По наследству от предков Гумилев не получил ни красоты, ни физической силы, ни цветущего здоровья. Казался почти хилым. 1 Может быть, это отчасти и вызвало ставшую его "второй натурой" позу мужественной неколебимости. Держался он навытяжку, поворачивая голову медленно и ступал твердо, всей ступней, хоть и косолапил слегка; говорил картавя, не выговаривая ни "л", ни "р", с остановками, словно задерживая слова, чтобы они звучали внушительнее.

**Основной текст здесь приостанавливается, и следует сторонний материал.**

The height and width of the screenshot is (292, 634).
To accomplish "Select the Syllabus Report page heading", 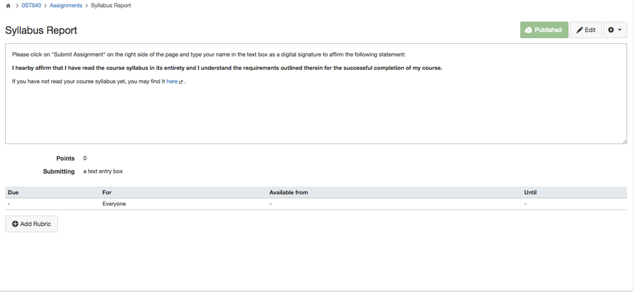I will pyautogui.click(x=41, y=30).
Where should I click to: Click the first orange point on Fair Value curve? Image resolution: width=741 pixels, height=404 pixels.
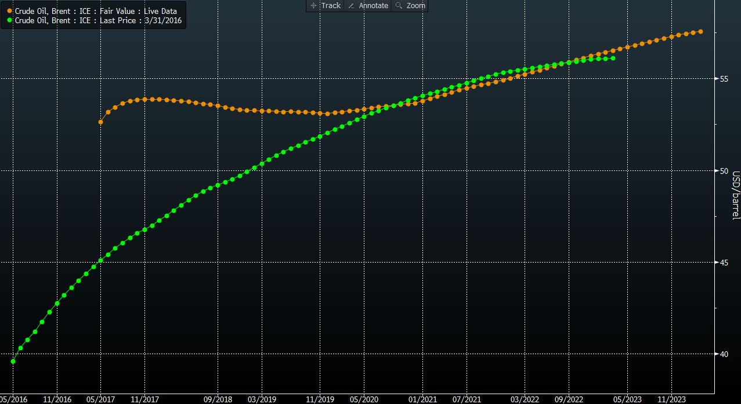[x=100, y=122]
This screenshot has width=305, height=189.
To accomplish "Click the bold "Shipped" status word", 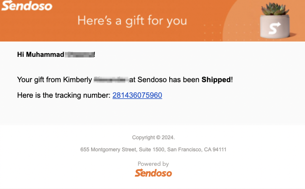I will click(x=216, y=80).
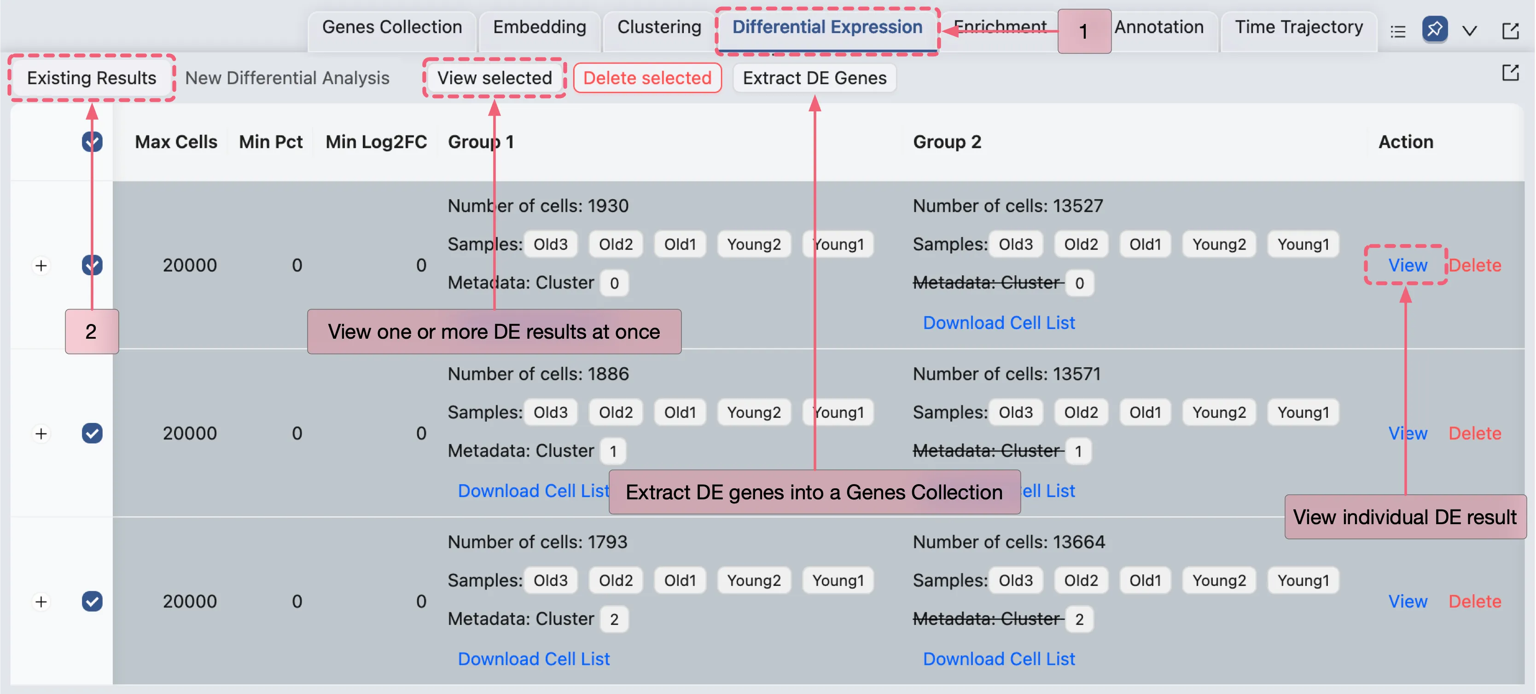The width and height of the screenshot is (1536, 694).
Task: Download Group 1 cell list for Cluster 2
Action: click(534, 659)
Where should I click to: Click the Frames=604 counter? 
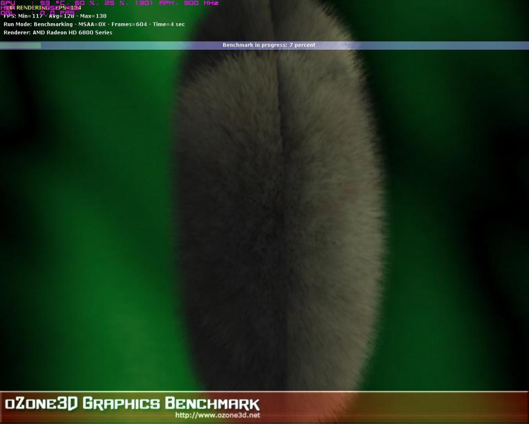(129, 24)
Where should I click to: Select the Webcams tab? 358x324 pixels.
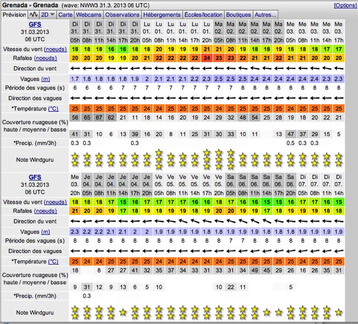point(88,14)
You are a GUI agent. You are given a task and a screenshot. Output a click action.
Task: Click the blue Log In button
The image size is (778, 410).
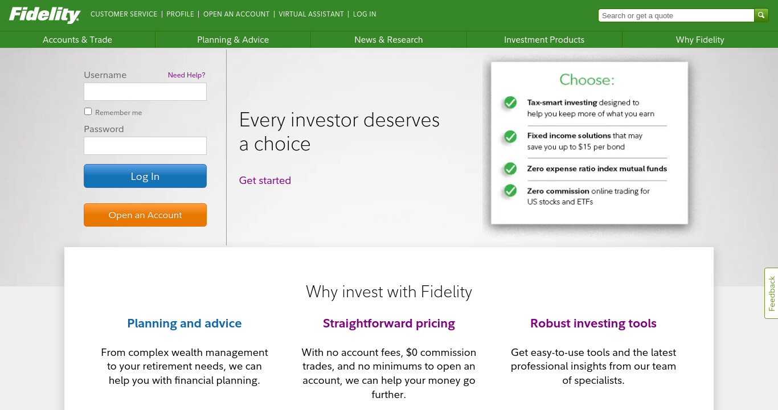tap(145, 176)
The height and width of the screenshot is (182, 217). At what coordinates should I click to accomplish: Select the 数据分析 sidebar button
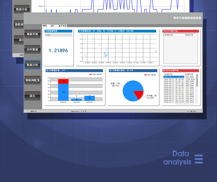32,65
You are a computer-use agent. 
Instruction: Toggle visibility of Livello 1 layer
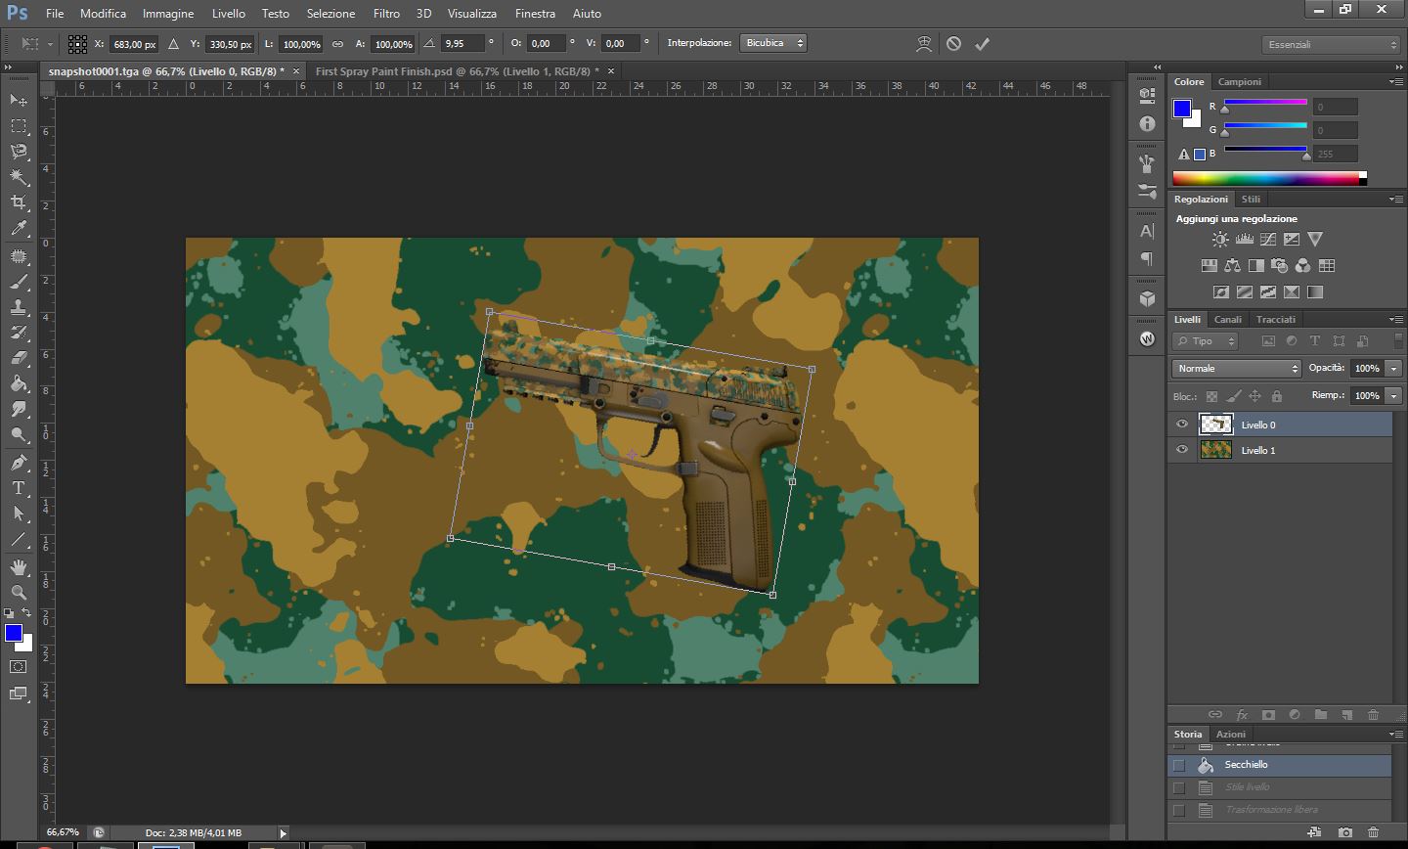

Был ростом высок и строен, но лицом некрасив, хотя и не настолько, как рассказала недавно в "На берегах Невы", вспоминая о последних его годах в Петербурге, И.В. Одоевцева, бывшая его ученица. Я-то подружился с ним десятью годами раньше, когда он не стриг волос по-солдатски под гребенку, а тщательно приглаживал густые светло-каштановые пряди. Бровей и тогда почти не было, но чуть прищуренные и косившие серые глаза с длинными светлыми ресницами, видимо, обвораживала женщин, успех у начинающих поэтесс, его учениц, он имел несомненно. Принимал их раза два в неделю в "Аполлоне", в секретарской, рядом с моим редакционным кабинетом, когда отсутствовал М. Л. Лозинский (секретарь редакции); подчас я оказывался невольной преградой для его дон-жуанской предприимчивости...
Николай Степанович Гумилев – уроженец Кронштадта. Отец его, Степан Алексеевич, 2 был военным врачом, служил в Балтийском флоте. Женат два раза. От первого брака осталась дочь Александра, по мужу Сверчкова. У нее была дочь Маруся, а сына ее, Николая, все называли "Колей маленьким"; был он юношей мечтательным и сумасбродным и отличным наездником (с ним в 1907 году путешествовал Николай Степанович в Африку). 3
Н. Гумилев – младший сын от второго брака Степана Алексеевича с Анной Ивановной Львовой, происходившей из семьи мелкопоместных дворян Тверской губернии Бежецского уезда. 4 Старшего брата звали Дмитрием, он женился на Анне Андреевне Фрейганг.